Painleve-Gullstrand coordinates

[pervect]

This came up in another thread. I thought I'd make a few notes about them.

It should be spelled Painleve, I can't edit the typo in the title :-(

Google finds http://www.physics.umd.edu/grt/taj/776b/hw1soln.pdf, which, being a homework solution, will probably disappear soon.

The line element is:

$$-{d{{T}}}^{2}+ \left( d{{r}}+\sqrt {{\frac {2M}{r}}}d{{T}} \right) ^{2}+{r}^{2} \left( {d{{\theta}}}^{2}+ \sin ^2 \theta d {{\phi}}}^{2} \right)$$

The following coordinate transformation will map PG coordinates into Schwarzschild coordinates:

$$t = T -2\,\sqrt {2\,M\,r}+4\,M\,\mathrm{arctanh} \left( \sqrt {{\frac {r}{2 \, M}}} \right)$$

[add]
arctanh(x) is defined only for x<1, while arctanh(x) = 1/2 (ln(1+x)-ln(1-x)), more work needs to be done to deal with the sign issues that arise when making x > 1.The above
The metric is not a function of T, therefore $u_0 = g_{0i} u^i =$ = (-1+2M/r) $dT/d\tau$ + sqrt(2M/r) $dr/d\tau$ = constant, a conserved energy-like quantity of the orbit.

Here $u^i$ is the 4-velocity $(dT/d\tau, dr/d\tau, d\theta/d\tau, d\phi / d\tau)$

Similarly, since the metric is not a function of $\phi$

$u_3 = g_{3i} u^i$ = r^2 sin^2 $\theta$ $d\phi / d\tau$= constant

representing a conserved angular momentum-like quantity of the orbit.

Generally, the orbit will be taken to be in the equatorial plane, $\theta = \pi/2$ and the above two conserved quantites plus the metric equation will be sufficient to calculate orbital motion.

 

[pervect]

OK, it looks like

$$t = T -2\,M\sqrt {2}\sqrt {{\frac {r}{M}}}-2\,M\ln \left( \left| \sqrt {{\frac {r}{2\, M}}}-1 \right| \right) +2\,M\ln \left( \sqrt {{\frac {r}{2\,M}}}+1 \right)$$

works for the transformation between Schwarzschild and Painleve-Gullstrand inside & outside the horizon, t being Schwarzschld and T being Painleve.

Another source for the above info, including the conversion equation between Schw and PG:

http://arxiv.org/abs/gr-qc/0509030

less likely to go away and more complete than the homework solution (though it's only periphrial to the paper).

 

[pervect]

Another worthwhile note: the solution for r(tau), T(tau) from a free-fall at infinty:

let Tdot = $dt/d\tau$, rdot = $dr/d\tau$

The energy equation says

(-1 + 2M/r) Tdot + sqrt(2M/r) rdot = constant

If Tdot = 1 (zero velocity) at r=infinty, this constant must be -1

The metric equation says

$$\left( \sqrt{\frac{2M}{r}} Tdot + rdot \right)^2 - Tdot^2=-1$$

(just divide both sides of the Lorentz interval by ds^2, and note that $d\tau^2 = -ds^2$ to get the above eq).

Solving, the energy equation and the metric equation gives us the formula for rdot and Tdot.

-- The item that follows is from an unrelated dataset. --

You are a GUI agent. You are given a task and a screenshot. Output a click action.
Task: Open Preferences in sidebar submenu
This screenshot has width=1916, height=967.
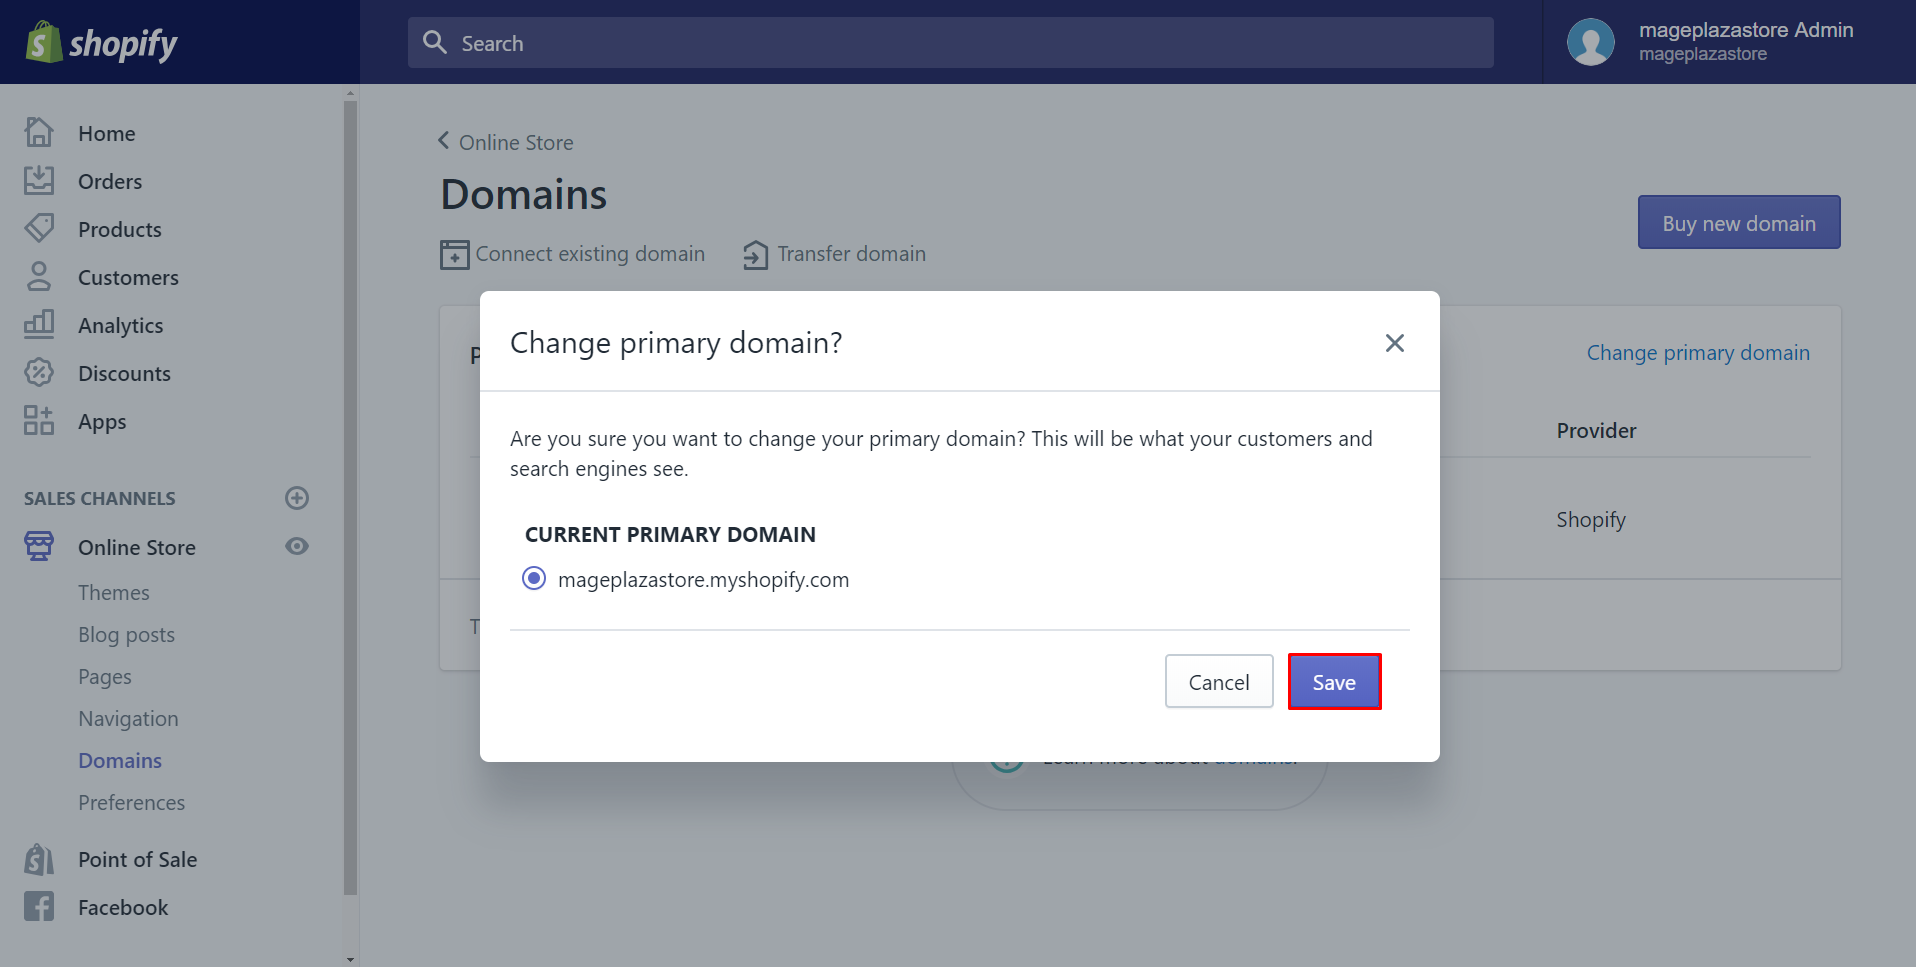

Taking the minus sign for rdot (for radially infalling particles), we get:

rdot = -sqrt(2M/r)
Tdot = 1

This can be integrated to find
$$r = \left( \frac{9M}{2} \tau^2 \right) ^ \frac{1}{3}$$

and T = $\tau$

We can further note that $d^2 r / d\tau^2 = -M/r^2$

Because T=$\tau$, one can re-write r(tau) as R(T) in the above.

 

[pervect]

Solving the previous two equations, we have a quadratic in tdot = dt/dtau
$$\frac{r-2 m}{2 m} tdot^2 - \frac{E r}{m} tdot + \frac{E^2 r}{2 m} + 1 = 0$$

This has two solutions. Any horizon crossing solution must satisfy

$$\frac{dt}{d\tau} = {\frac {2\,m+{E}^{2}r}{Er+\sqrt {2}\sqrt {m}\sqrt {-r+2\,m+{E}^{2}r}}}$$

The form of the required solution is dicated by the fact that the coefficient of r^2 vanishes at r=2m, therefore we must use the 2c/... form of the solution of the quadratic, the ... / 2a solution will have a zero denominator at r=2m

For non-horizon crossing solutions

$$\frac{dt}{dtau} = {\frac {Er+\sqrt {-2\,rm+4\,{m}^{2}+2\,m{E}^{2}r}}{r-2\,m}}$$

is a possible solution as well.

Sticking with horizon crossing solutions for the moment, we have

$$\frac{dt}{dtau} = {\frac {2\,m+{E}^{2}r}{Er+\sqrt {2}\sqrt {m}\sqrt {-r+2\,m+{E}^{2}r}}}$$

and

$$\frac{dr}{d tau} = -{\frac { \left( -2\,rm+4\,{m}^{2}+2\,m{E}^{2}r+Er\sqrt {2}\sqrt {m}\sqrt {-r+2\,m+{E}^{2}r} \right) }{\sqrt {2 r m} \left( Er+\sqrt {2}\sqrt {m}\sqrt {-r+2\,m+{E}^{2}r} \right) }}$$

When dr/dtau = 0, one might need to know d^2 r / dtau^2. Solving the geodesic eq directly when dr/dtau = 0 gives

$$\frac{dr^2}{d tau^2} = - \left( 1-\frac {2m}{r} \right) \left( \frac{m}{r^2} \right) \left( \frac{dt}{d tau} \right)^2+{ \left( r-2\,m \right) \left( \frac{d phi}{d tau} \right)^2$$

note that the above DOES assume that dr/dtau = 0.